Islamic State terrorist leader sentenced to death in Indonesia
Indonesian court sentences Aman Abdurrahman for inciting terrorist acts, including one in Jakarta in 2016.
An Indonesian court sentenced a radical cleric to death for inciting followers to commit terrorist acts, including the first Islamic State-linked attack in Southeast Asia.
Aman Abdurrahman, who police and prosecutors say is a leading Islamic State ideologue in the world’s largest Muslim-majority nation, knelt in prostration and touched his forehead to the ground as the sentence was announced.
A lawyer for Abdurrahman said his client didn’t want to appeal the decision.
Abdurrahman is the spiritual leader of a terrorist group that has been linked to multiple attacks in Indonesia, including a gun-and-bombs attack at a Starbucks in downtown Jakarta in January 2016, the first attack in Southeast Asia explicitly linked to Syria-based Islamic State.
In May, two men who police said were associated with Abdurrahman’s group led their wives and children in suicide bombings at churches and a police station in Surabaya, Indonesia’s second-largest city. The bombings were the first in the country to involve women and children.
Police and U.S. authorities say that despite his incarceration, Abdurrahman has been a link for Islamic State in Indonesia, which has the world’s fourth-largest population. They say he served as a translator of the group’s texts and recruiting followers to fight in the Middle East.

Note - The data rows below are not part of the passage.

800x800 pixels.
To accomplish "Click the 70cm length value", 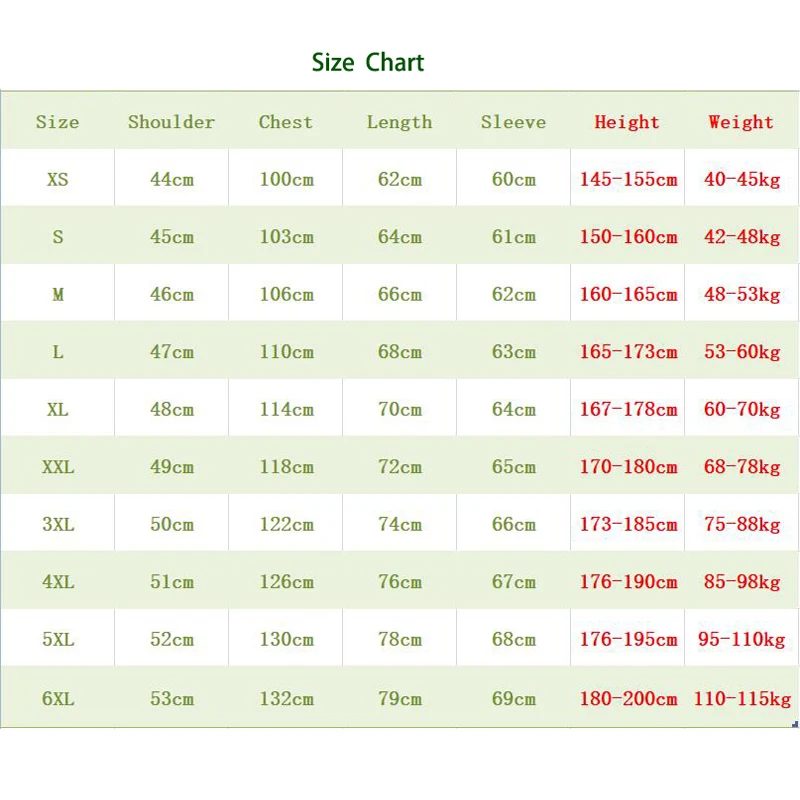I will [x=400, y=410].
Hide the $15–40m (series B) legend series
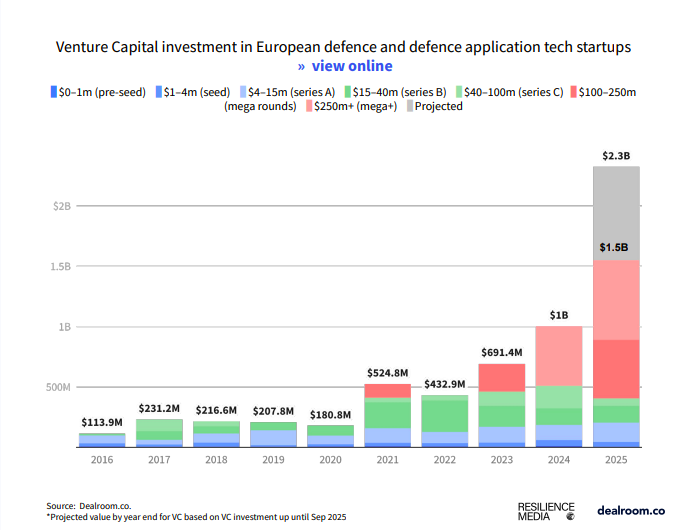Viewport: 679px width, 530px height. 349,92
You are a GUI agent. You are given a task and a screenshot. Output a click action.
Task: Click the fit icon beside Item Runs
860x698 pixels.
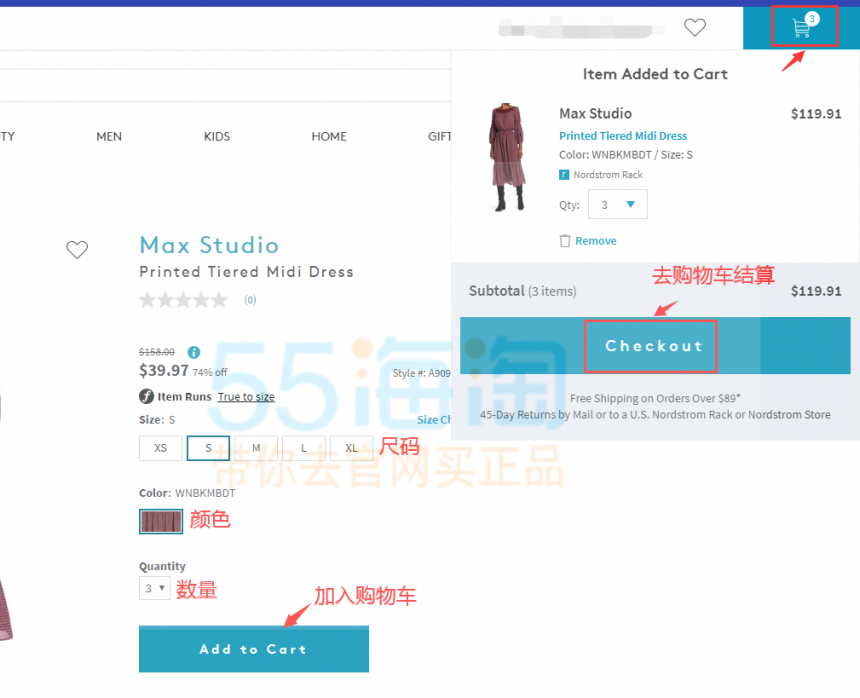click(146, 396)
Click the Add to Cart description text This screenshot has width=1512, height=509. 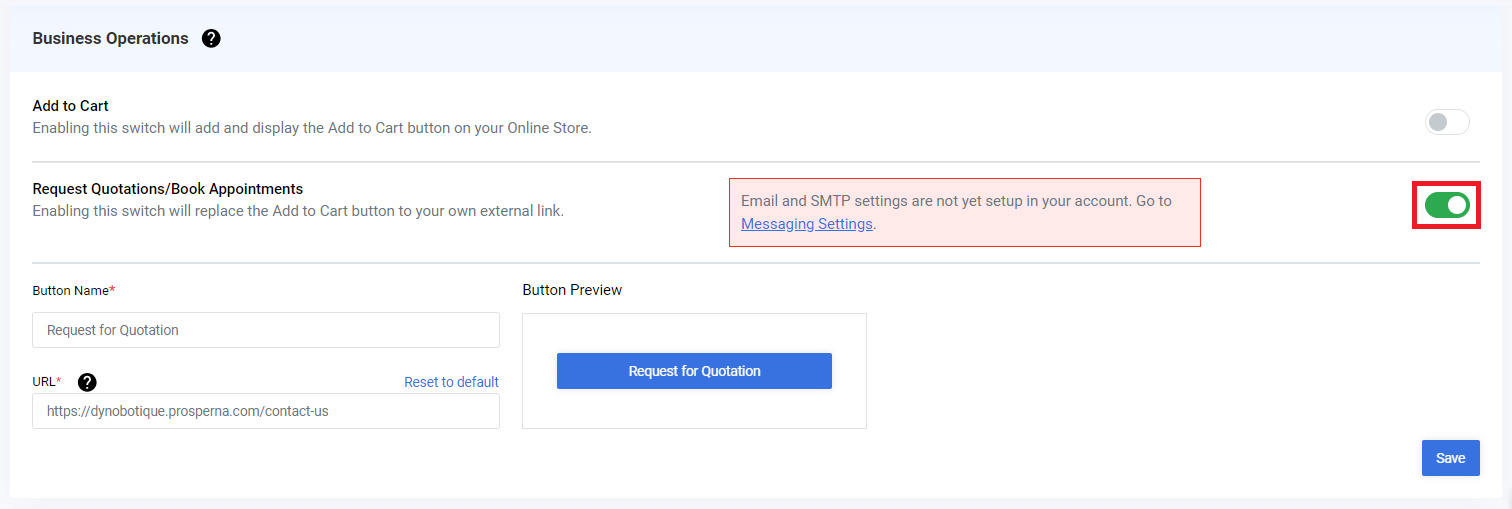tap(312, 128)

Abdurrahman has spent much of the past 14 years in jail, first on bomb-making charges, then for helping organize a militant training camp on the island of Sumatra and most recently on the charge of inciting attacks. The U.S. has called him the de facto leader of Islamic State supporters in Indonesia and declared him a “specially designated global terrorist,” despite his being in a maximum-security prison.